Siedliska died in Rome on 21 November 1902 from acute peritonitis she had suffered for six days. Her remains were buried at Campo Verano on 24 November and were relocated on 9 July 1953 to the order's motherhouse at 18 Via Machiavelli. On 29 September 1966 they were relocated again to the new generalate of the order at 400, Via Nazareth. Her order has numbered more than 1500 religious and ranges from places like Israel to Australia. Her order received a papal decree of praise from Pope Leo XIII on 1 September 1896 and then definitive papal approval from Pope Pius XI on 4 June 1923. In 2005 there were 152 houses with 1490 religious but in 2015 the number fell to 1300.

==Beatification==
Her beatification process opened in Rome with an informative process that Cardinal Basilio Pompili inaugurated on 4 April 1922 and later closed in January 1928; testimonies were collected from Paris, London and from Chicago on account of her extensive missions to those places. Her writings received the approval of theologians on 27 November 1937 who determined that her spiritual writings did not contravene official doctrine. The formal introduction to the cause came under Pope Pius XII on 5 February 1941 and she received the title of Servant of God as a result. Cardinal Francesco Marchetti Selvaggiani oversaw the apostolic process from 6 June 1941 to 6 March 1946 with additional testimonies coming again from places she had visited in her lifetime. The Congregation for Rites validated the previous processes on 2 March 1952 and the Congregation for the Causes of Saints and their consultants met and approved her cause on 21 June 1979; the C.C.S. alone approved it later on 22 February 1980. Pope John Paul II confirmed her life of heroic virtue and named her Venerable on 29 April 1980.

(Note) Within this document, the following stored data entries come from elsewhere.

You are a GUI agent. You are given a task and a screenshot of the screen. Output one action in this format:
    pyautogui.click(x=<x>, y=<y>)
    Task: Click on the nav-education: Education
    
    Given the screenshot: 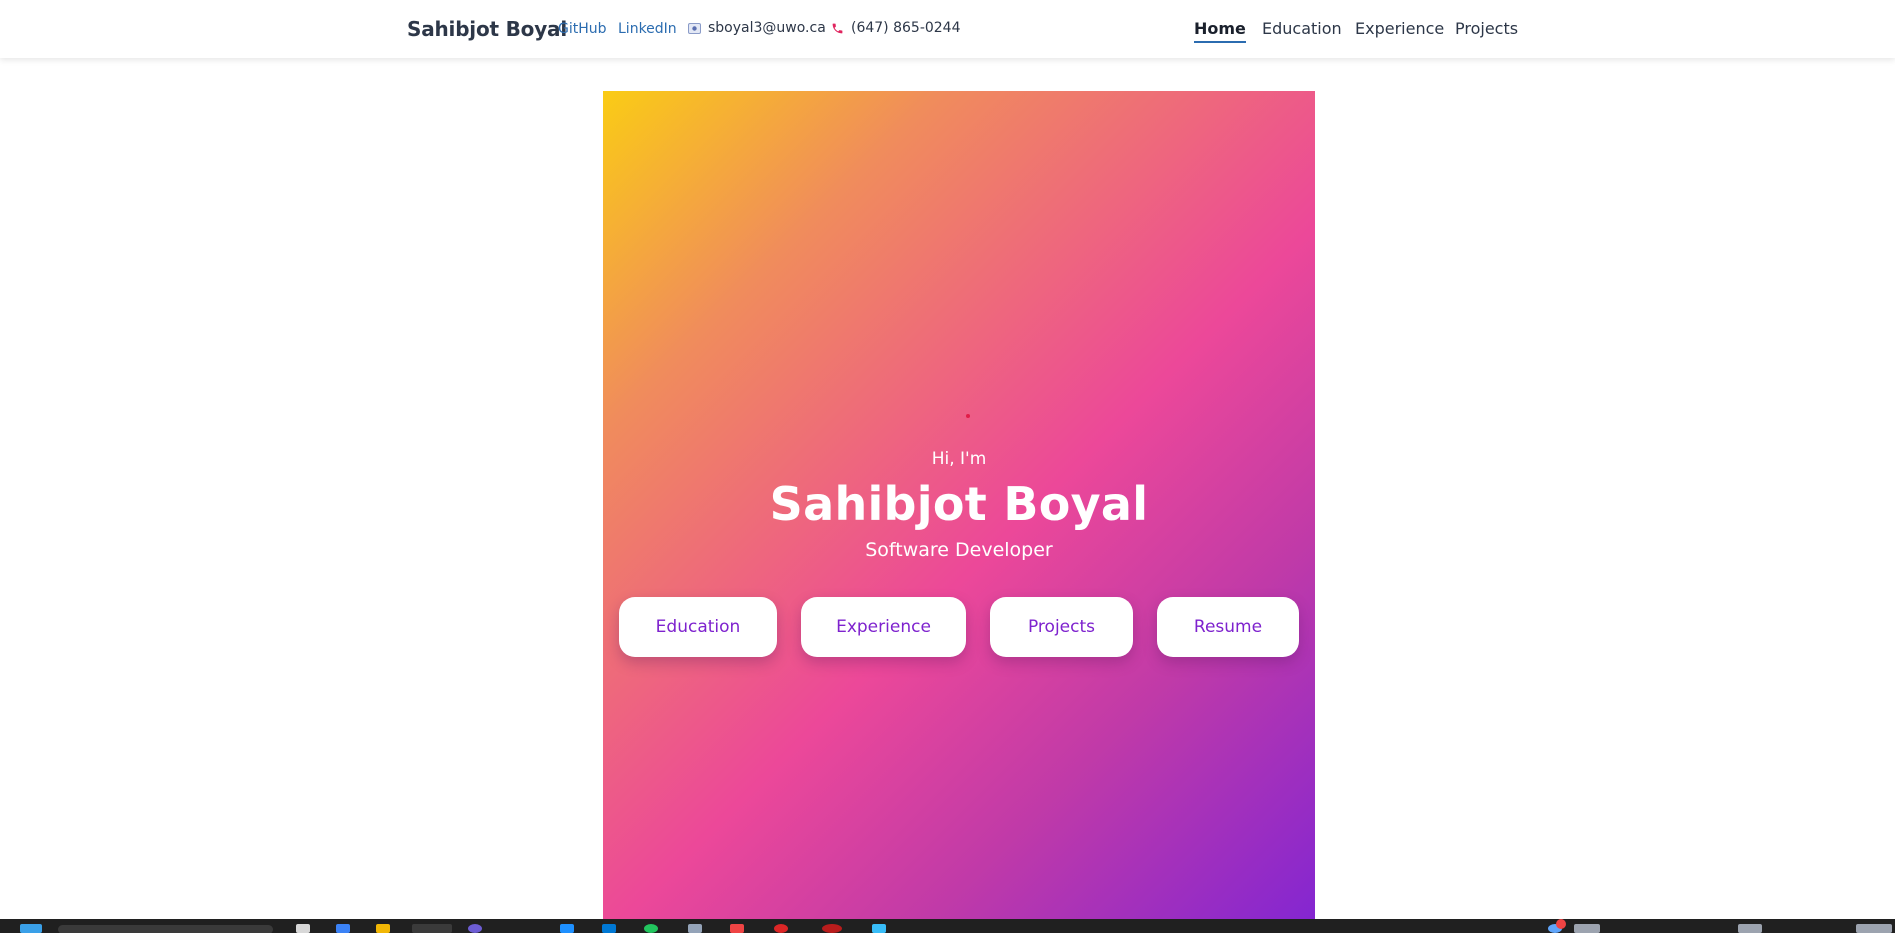 What is the action you would take?
    pyautogui.click(x=1302, y=28)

The miracle needed for beatification was investigated in Warsaw in a diocesan process overseen by Cardinal Józef Glemp from 21 February to 9 June 1986. The C.C.S. validated this process in Rome on 21 November 1986 before a medical board approved it on 18 November 1987. Theologians also assented to this on 15 April 1988 as did the C.C.S. on 5 July 1988 before John Paul II gave the final approval needed for it on 1 September 1988. John Paul II beatified Siedliska on 23 April 1989.